The MRI staging scheme of structural progression of Alzheimer’s disease. The figure represents the chronological progression of distances between healthy and Alzheimer’s disease trajectories. The severity of structural divergence is colour-coded according to the bar at the bottom right of the figure.

Discussion

In this study, we combined multiple large-scale MRI databases and whole-brain segmentation of fine-grained structures using a large ensemble of deep neural networks to describe the first exhaustive chronological structural progression of Alzheimer’s disease over decades and the differential severity of volumetric structure alterations. We finally proposed the following brain MRI staging scheme of structural progression in Alzheimer’s disease: (i) hippocampus and amygdala; (ii) middle temporal gyrus; (iii) entorhinal cortex, parahippocampal cortex and other temporal areas; (iv) striatum and thalamus and (v) middle frontal, cingular, parietal and insular cortices. The most severely affected structures during the entire course of Alzheimer’s disease were the amygdala and the hippocampus, followed by the entorhinal and parahippocampal cortices.

This MRI staging scheme of atrophy progression is close to but does not fully overlap with Braak staging of Alzheimer’s disease tauopathy.3 The main difference between these two staging models is the ‘reverse chronology’ between limbic and entorhinal stages (the earliest stages). Indeed, transentorhinal and entorhinal cortices are the first affected by tau neurofibrillary tangles (NFT) (Braak Stages I and II) before hippocampus [cornu ammonis 1 (CA1) pyramidal cells] and amygdala (Braak Stages III and IV). After these entorhinal and limbic stages, the sequential involvement of the thalamus and the striatum before the isocortical associative areas is concordant between MRI and Braak staging. However, Braak staging can be questioned. A recent 3D mapping of human tau pathology suggests, for instance, a more widespread distribution of NFT at the early stages of Alzheimer’s disease: similar levels of tau burden were found in entorhinal areas and the amygdala, the hippocampus, and the temporopolar cortex, supporting our MRI findings.26

Although tau distribution is usually correlated with focal atrophy in Alzheimer’s disease, recent tau-PET studies support our findings and the ‘early stage discrepancy hypothesis’ between atrophy and tau staging schemes. On the one hand, Mak et al.27 reported a disproportionate increase in tau accumulation in widespread regions compared to cortical atrophy that was restricted to the temporal areas during the same period. On the other hand, Harrison et al.28 reported that atrophy might exceed tau accumulation by including brain regions relatively unaffected by tauopathy. Furthermore, MRI-pathological studies failed to correlate the rate of hippocampal atrophy with early hippocampal tau NFT during ageing.29 In turn, the exceptional vulnerability of hippocampal CA1 pyramidal neurons to Alzheimer’s disease neuropathological changes30 may explain differential atrophy between the hippocampus and the entorhinal cortex over time.

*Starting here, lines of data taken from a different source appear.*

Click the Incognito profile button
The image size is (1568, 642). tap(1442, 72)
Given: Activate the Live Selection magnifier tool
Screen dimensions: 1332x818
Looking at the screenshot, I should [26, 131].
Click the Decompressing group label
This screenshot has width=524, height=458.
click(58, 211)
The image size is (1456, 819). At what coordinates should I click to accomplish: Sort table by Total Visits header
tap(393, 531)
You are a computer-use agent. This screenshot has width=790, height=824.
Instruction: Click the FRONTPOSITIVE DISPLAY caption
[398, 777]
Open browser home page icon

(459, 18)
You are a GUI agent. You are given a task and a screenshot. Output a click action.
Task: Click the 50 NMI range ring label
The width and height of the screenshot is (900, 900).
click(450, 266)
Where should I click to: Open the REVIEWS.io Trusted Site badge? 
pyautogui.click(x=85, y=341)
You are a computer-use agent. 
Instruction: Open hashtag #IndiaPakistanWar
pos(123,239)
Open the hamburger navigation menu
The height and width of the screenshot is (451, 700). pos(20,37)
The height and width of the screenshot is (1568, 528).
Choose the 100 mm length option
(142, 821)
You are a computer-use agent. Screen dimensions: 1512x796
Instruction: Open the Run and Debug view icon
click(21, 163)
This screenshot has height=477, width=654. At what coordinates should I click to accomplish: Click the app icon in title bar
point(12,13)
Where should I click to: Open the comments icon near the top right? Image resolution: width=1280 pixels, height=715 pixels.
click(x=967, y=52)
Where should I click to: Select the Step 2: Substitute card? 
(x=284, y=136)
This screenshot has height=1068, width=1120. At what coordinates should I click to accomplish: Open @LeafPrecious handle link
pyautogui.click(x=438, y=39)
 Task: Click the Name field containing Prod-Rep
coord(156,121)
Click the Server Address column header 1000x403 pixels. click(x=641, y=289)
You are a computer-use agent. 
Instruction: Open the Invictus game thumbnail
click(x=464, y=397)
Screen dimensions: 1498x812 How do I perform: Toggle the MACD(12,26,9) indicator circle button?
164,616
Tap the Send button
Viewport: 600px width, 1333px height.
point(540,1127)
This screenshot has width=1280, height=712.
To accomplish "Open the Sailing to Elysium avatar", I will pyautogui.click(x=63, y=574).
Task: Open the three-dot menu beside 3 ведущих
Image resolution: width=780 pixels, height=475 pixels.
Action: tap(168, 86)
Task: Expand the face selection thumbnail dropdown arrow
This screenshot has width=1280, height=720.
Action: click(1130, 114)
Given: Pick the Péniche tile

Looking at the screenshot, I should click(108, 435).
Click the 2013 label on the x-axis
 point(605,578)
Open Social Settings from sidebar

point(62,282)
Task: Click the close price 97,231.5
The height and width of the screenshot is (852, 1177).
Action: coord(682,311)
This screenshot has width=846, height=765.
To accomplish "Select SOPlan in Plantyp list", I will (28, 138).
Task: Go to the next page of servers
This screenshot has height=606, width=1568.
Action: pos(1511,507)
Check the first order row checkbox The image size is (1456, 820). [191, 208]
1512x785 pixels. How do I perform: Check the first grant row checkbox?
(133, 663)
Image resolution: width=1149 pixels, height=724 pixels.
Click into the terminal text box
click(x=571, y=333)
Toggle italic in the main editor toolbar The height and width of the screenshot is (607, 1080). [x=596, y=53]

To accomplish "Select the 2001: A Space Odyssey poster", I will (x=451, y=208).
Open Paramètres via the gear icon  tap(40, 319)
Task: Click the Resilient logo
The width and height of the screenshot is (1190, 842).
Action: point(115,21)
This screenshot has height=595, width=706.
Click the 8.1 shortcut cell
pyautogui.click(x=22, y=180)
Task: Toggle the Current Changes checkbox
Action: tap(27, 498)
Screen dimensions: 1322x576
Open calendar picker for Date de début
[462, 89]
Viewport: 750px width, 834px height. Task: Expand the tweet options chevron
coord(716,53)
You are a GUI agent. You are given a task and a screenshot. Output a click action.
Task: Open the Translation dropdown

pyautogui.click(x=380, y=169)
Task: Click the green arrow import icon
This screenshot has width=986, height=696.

Experimentally, when pathological tau is specifically expressed in the entorhinal cortex of transgenic mice, atrophy is described in the hippocampus, a remote unaffected brain region at the early stage of this model, through axon degeneration of the perforant pathway (major afference from the entorhinal cortex to the hippocampus).7 The pathological accumulation of tau oligomers is also known to impair axonal transport before NFT formation, inducing early axonal degeneration and the loss of synaptic transmission in the target structures.31,32 In the case of the amygdala, early atrophy may also be due to the presence of pathological tau in the perirhinal, postrhinal and transentorhinal cortices (Braak Stage I), which give rise to important afferent projections to the amygdala in primates.33 Finally, atrophy has to be considered as the result of complex cellular processes including cell death associated with tau accumulation, but also from axonal degeneration in remote sites. This diaschisis phenomenon may precede tau tangles in the limbic system, explaining the ‘early stage discrepancy’ between MRI and Braak staging.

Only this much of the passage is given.